* [EXERCISE DESCRIPTION] What you return must be an exact copy of the lines in the listing below between the line holding "Bài Viết Mới (23, 1193)" and the line holding "UMIDIGI Z2 Pro (47, 384)", inclusive, and nothing more.

* [RECORDS PROVIDED]
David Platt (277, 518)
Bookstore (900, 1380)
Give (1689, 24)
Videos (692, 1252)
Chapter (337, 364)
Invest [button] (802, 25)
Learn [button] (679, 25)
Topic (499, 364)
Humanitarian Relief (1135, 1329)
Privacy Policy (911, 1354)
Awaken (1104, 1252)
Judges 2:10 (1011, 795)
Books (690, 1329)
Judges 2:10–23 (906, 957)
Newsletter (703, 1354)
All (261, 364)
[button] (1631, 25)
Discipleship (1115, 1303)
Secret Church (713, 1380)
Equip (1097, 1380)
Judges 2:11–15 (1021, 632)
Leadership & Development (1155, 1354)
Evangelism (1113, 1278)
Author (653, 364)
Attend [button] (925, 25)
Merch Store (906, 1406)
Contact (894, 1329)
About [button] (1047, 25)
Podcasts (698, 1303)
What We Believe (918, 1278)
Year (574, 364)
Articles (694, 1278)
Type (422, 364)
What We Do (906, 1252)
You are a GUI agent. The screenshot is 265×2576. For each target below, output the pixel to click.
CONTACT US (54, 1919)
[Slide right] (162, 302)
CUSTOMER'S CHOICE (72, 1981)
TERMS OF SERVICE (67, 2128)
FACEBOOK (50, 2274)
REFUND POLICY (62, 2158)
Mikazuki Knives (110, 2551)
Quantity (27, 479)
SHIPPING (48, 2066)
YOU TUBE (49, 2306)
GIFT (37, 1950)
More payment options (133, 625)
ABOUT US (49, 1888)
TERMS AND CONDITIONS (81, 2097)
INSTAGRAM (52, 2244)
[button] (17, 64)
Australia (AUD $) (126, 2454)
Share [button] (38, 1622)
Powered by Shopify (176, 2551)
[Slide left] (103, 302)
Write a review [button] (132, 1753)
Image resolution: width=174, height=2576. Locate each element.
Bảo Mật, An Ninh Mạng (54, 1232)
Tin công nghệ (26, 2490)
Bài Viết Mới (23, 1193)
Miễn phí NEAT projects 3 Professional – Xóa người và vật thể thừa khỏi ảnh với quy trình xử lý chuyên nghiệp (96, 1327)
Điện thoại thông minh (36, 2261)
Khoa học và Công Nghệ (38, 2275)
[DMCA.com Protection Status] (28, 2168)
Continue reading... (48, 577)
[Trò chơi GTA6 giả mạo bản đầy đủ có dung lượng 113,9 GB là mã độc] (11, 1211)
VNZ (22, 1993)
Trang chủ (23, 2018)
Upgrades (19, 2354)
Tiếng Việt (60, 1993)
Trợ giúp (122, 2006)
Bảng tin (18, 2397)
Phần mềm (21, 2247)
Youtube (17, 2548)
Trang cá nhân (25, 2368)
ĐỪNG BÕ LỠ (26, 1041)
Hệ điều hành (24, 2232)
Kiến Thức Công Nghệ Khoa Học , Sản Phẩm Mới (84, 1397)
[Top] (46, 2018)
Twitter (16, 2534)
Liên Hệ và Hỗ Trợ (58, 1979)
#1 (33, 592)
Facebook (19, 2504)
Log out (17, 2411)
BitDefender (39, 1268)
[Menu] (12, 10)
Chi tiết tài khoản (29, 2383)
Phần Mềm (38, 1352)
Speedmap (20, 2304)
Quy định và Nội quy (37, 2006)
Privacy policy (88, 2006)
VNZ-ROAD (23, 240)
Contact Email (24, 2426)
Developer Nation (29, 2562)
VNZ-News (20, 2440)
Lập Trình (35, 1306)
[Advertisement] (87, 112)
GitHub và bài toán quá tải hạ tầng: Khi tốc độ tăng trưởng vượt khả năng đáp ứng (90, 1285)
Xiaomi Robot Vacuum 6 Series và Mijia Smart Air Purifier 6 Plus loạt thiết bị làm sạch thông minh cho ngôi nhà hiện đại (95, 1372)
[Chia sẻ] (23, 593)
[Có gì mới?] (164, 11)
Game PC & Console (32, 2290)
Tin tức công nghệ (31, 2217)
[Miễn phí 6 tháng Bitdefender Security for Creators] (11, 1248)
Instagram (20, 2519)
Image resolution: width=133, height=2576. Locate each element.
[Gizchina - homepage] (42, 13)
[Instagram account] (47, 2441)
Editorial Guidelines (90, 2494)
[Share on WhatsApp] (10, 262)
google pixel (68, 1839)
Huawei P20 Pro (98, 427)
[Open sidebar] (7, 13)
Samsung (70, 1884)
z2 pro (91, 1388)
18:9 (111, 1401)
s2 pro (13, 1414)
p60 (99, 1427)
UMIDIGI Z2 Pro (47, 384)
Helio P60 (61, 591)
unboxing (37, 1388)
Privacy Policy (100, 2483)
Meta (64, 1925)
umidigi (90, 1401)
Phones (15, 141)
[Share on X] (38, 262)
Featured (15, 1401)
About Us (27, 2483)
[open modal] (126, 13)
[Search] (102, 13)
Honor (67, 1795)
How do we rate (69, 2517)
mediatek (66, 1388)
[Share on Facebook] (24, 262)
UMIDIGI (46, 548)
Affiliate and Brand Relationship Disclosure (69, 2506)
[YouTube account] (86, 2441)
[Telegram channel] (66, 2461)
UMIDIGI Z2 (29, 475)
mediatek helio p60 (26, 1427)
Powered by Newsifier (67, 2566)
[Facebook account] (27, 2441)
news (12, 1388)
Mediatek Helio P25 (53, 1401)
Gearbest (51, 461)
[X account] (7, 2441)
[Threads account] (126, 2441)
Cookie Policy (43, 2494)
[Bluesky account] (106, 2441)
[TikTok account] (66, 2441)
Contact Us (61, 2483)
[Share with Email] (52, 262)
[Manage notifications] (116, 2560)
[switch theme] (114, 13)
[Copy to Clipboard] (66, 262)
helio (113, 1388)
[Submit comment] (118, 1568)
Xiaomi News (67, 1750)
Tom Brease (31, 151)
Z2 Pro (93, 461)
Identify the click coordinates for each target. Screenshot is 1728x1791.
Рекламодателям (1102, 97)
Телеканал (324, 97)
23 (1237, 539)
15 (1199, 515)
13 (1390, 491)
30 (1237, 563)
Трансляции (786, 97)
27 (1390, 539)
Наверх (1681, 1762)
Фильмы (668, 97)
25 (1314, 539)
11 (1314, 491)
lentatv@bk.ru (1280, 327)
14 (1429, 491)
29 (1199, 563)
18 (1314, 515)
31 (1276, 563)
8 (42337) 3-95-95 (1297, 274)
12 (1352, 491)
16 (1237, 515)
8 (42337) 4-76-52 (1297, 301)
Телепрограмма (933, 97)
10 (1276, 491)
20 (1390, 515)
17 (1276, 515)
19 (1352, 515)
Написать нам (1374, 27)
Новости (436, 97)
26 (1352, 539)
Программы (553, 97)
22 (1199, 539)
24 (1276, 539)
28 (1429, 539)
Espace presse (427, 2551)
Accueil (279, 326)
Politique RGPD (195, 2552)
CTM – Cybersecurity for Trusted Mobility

* [RESULT OF THE EXERCISE]
Bài Viết Mới (23, 1193)
Miễn phí NEAT projects 3 Professional – Xóa người và vật thể thừa khỏi ảnh với quy trình xử lý chuyên nghiệp (96, 1327)
Điện thoại thông minh (36, 2261)
Khoa học và Công Nghệ (38, 2275)
[DMCA.com Protection Status] (28, 2168)
Continue reading... (48, 577)
[Trò chơi GTA6 giả mạo bản đầy đủ có dung lượng 113,9 GB là mã độc] (11, 1211)
VNZ (22, 1993)
Trang chủ (23, 2018)
Upgrades (19, 2354)
Tiếng Việt (60, 1993)
Trợ giúp (122, 2006)
Bảng tin (18, 2397)
Phần mềm (21, 2247)
Youtube (17, 2548)
Trang cá nhân (25, 2368)
ĐỪNG BÕ LỠ (26, 1041)
Hệ điều hành (24, 2232)
Kiến Thức Công Nghệ Khoa Học , Sản Phẩm Mới (84, 1397)
[Top] (46, 2018)
Twitter (16, 2534)
Liên Hệ và Hỗ Trợ (58, 1979)
#1 (33, 592)
Facebook (19, 2504)
Log out (17, 2411)
BitDefender (39, 1268)
[Menu] (12, 10)
Chi tiết tài khoản (29, 2383)
Phần Mềm (38, 1352)
Speedmap (20, 2304)
Quy định và Nội quy (37, 2006)
Privacy policy (88, 2006)
VNZ-ROAD (23, 240)
Contact Email (24, 2426)
Developer Nation (29, 2562)
VNZ-News (20, 2440)
Lập Trình (35, 1306)
[Advertisement] (87, 112)
GitHub và bài toán quá tải hạ tầng: Khi tốc độ tăng trưởng vượt khả năng đáp ứng (90, 1285)
Xiaomi Robot Vacuum 6 Series và Mijia Smart Air Purifier 6 Plus loạt thiết bị làm sạch thông minh cho ngôi nhà hiện đại (95, 1372)
[Chia sẻ] (23, 593)
[Có gì mới?] (164, 11)
Game PC & Console (32, 2290)
Tin tức công nghệ (31, 2217)
[Miễn phí 6 tháng Bitdefender Security for Creators] (11, 1248)
Instagram (20, 2519)
Image resolution: width=133, height=2576. Locate each element.
[Gizchina - homepage] (42, 13)
[Instagram account] (47, 2441)
Editorial Guidelines (90, 2494)
[Share on WhatsApp] (10, 262)
google pixel (68, 1839)
Huawei P20 Pro (98, 427)
[Open sidebar] (7, 13)
Samsung (70, 1884)
z2 pro (91, 1388)
18:9 (111, 1401)
s2 pro (13, 1414)
p60 (99, 1427)
UMIDIGI Z2 Pro (47, 384)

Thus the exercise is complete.